Premier constat : alors qu’un étudiant sur 7 déclare avoir fait médecine pour choisir la psychiatrie, ils ne sont plus qu'un sur 10 à vouloir conserver ce choix de carrière après avoir entamé des études de médecine. Le cursus fait donc pencher la balance. « Un étudiant sur quatre trouve que la durée d’enseignement des cours de psychiatrie n’est pas adaptée et la moitié que la forme n’est pas adaptée, par exemple lorsqu’il s’agit de cours magistraux », détaille Nicolas Lunel, président de l’ANEMF, qui préconise de favoriser les enseignements « avec des simulations ou des patients experts, et ne plus seulement survoler des listes de pathologies ».
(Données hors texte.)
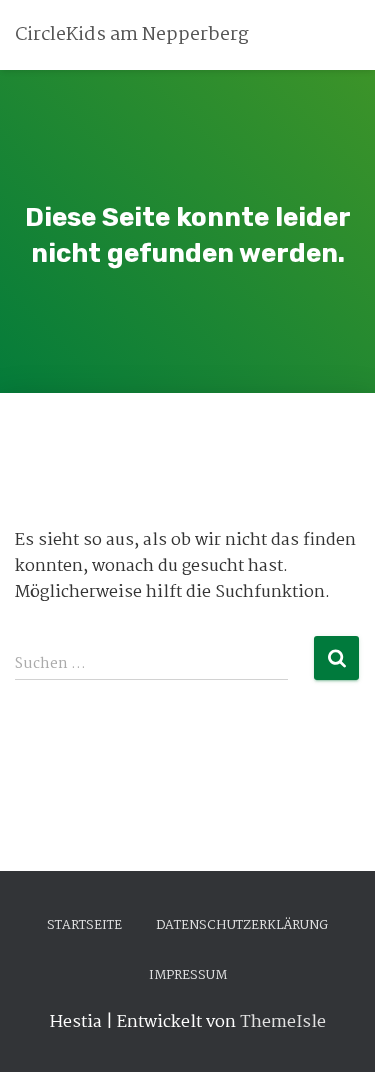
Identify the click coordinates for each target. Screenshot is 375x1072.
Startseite (84, 925)
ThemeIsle (283, 1022)
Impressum (188, 975)
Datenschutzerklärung (242, 925)
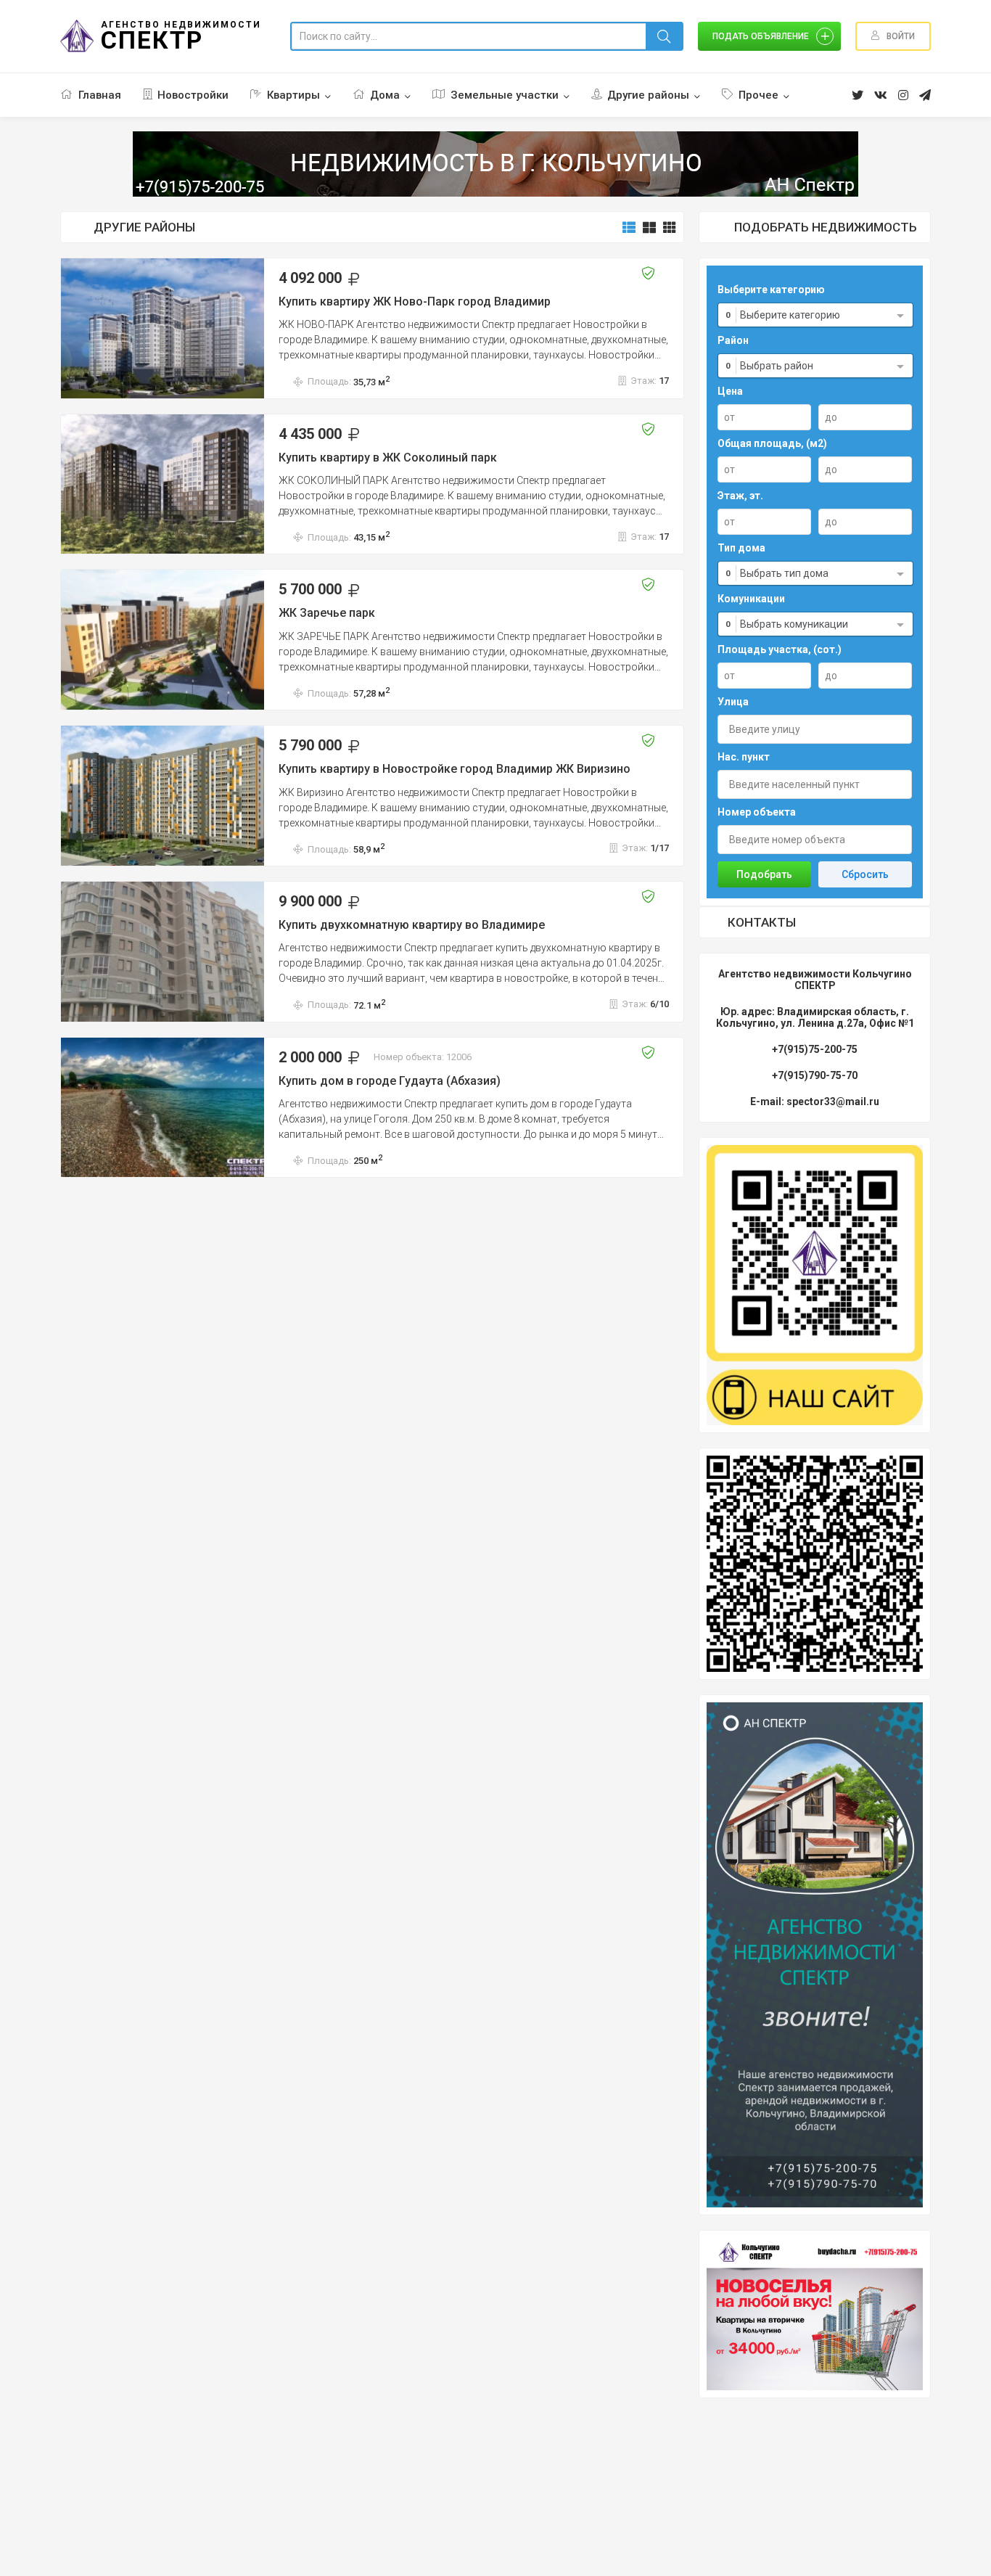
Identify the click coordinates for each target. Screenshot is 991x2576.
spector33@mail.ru (832, 1101)
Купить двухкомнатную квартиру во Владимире (412, 925)
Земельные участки (505, 95)
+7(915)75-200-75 (815, 1049)
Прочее (758, 95)
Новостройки (193, 95)
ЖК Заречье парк (327, 613)
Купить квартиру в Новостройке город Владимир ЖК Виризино (454, 769)
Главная (99, 95)
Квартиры (293, 95)
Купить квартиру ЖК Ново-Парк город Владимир (415, 301)
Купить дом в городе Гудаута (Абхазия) (390, 1081)
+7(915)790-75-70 (815, 1075)
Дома (385, 95)
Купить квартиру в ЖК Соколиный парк (388, 457)
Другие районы (648, 95)
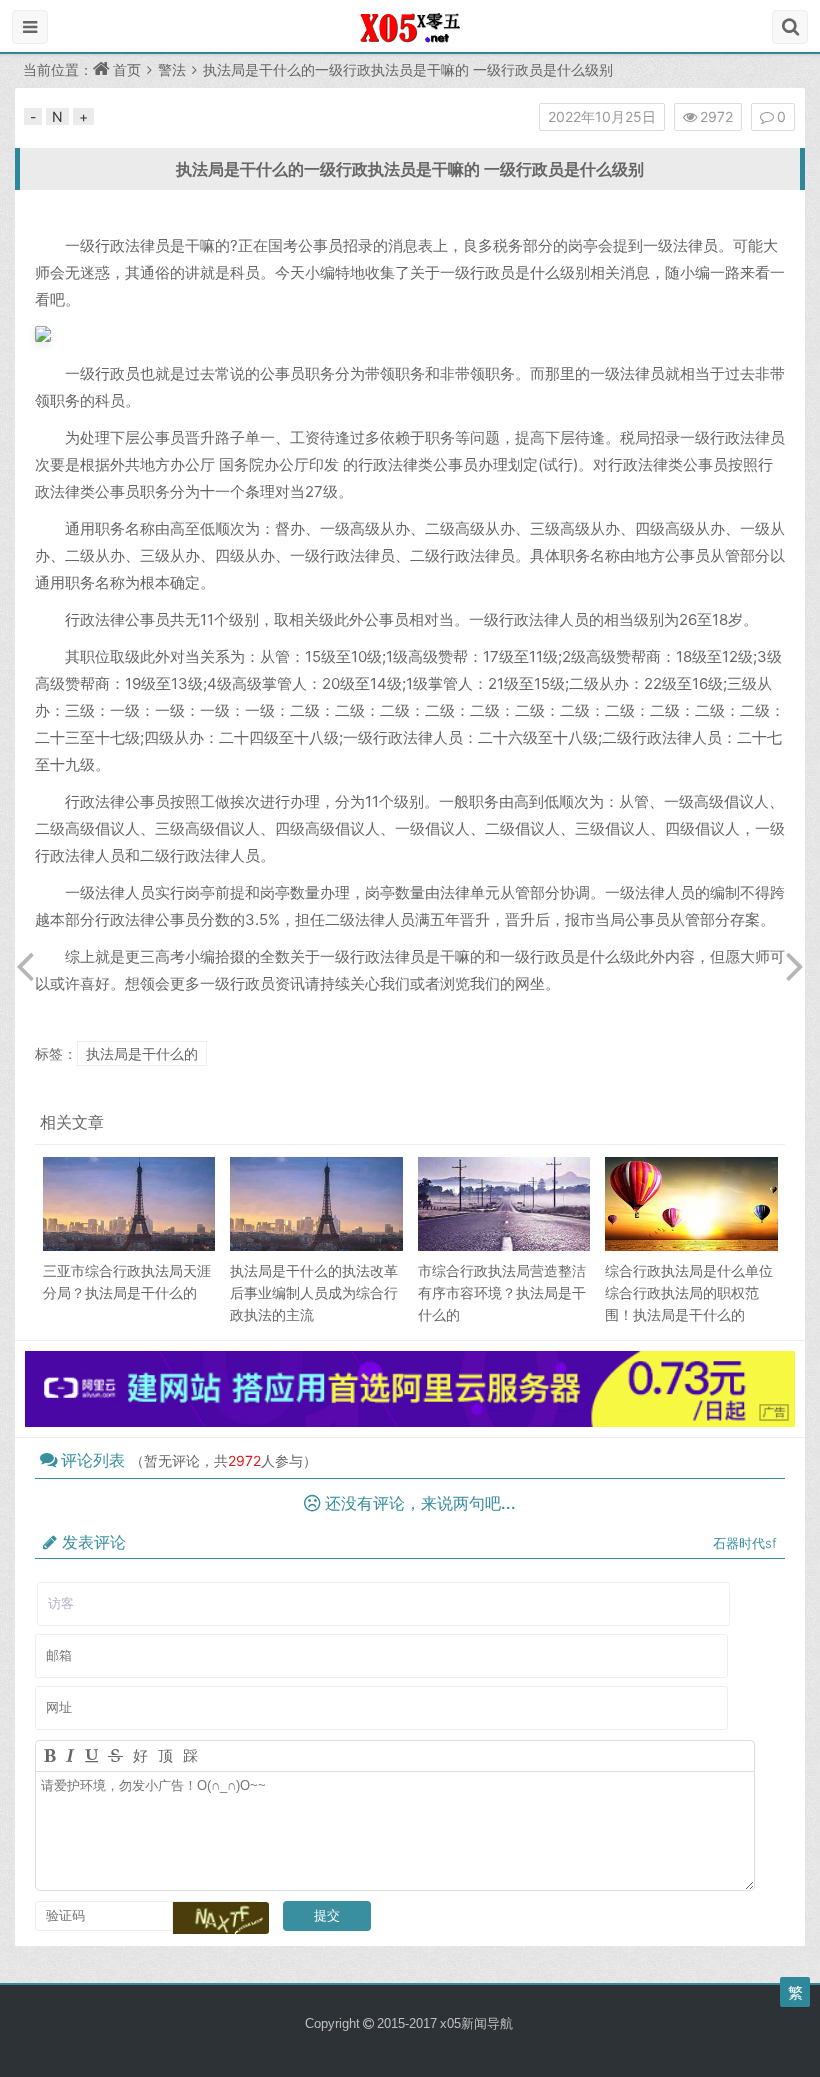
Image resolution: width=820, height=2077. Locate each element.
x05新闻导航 (476, 2023)
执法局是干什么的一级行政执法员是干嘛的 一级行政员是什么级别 (410, 169)
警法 (172, 69)
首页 (127, 69)
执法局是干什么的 (142, 1053)
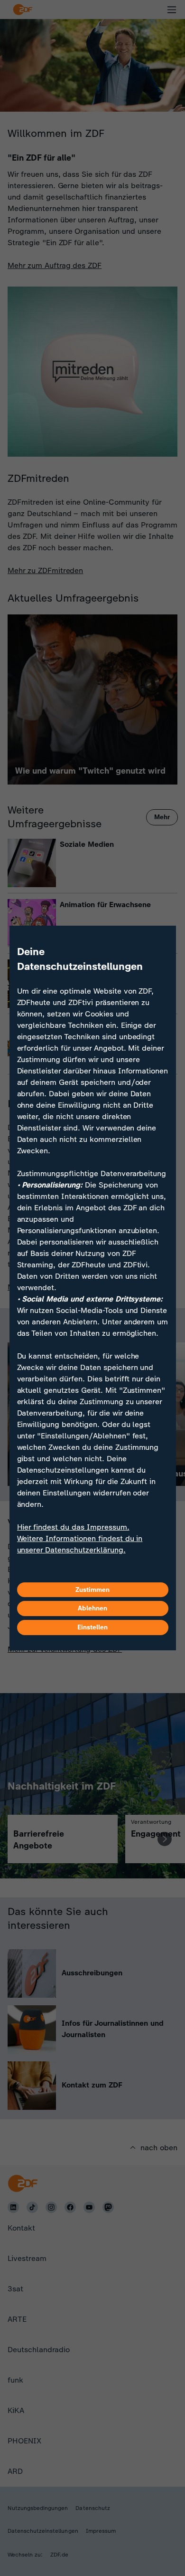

Les stages provoquent des vocations
En revanche, les stages se révèlent un très puissant facteur d'attractivité. Alors qu’une large majorité d'externes passent au moins une fois dans un service de psy, « ils recommandent largement ces stages à leurs camarades et leur attribuent une note moyenne de 8/10 », se félicite le président de l’Anemf. Une expérience très incitative : selon l’enquête, le fait d’avoir fait un stage en psychiatrie multiplie par quatre l’envie de choisir cette spécialité à l’issue des ECN. « C’est au moment du stage d’externat que la vocation pour la psychiatrie naît », confirme Ilia Humbert, interne en psychiatrie et présidente de l'AFFEP.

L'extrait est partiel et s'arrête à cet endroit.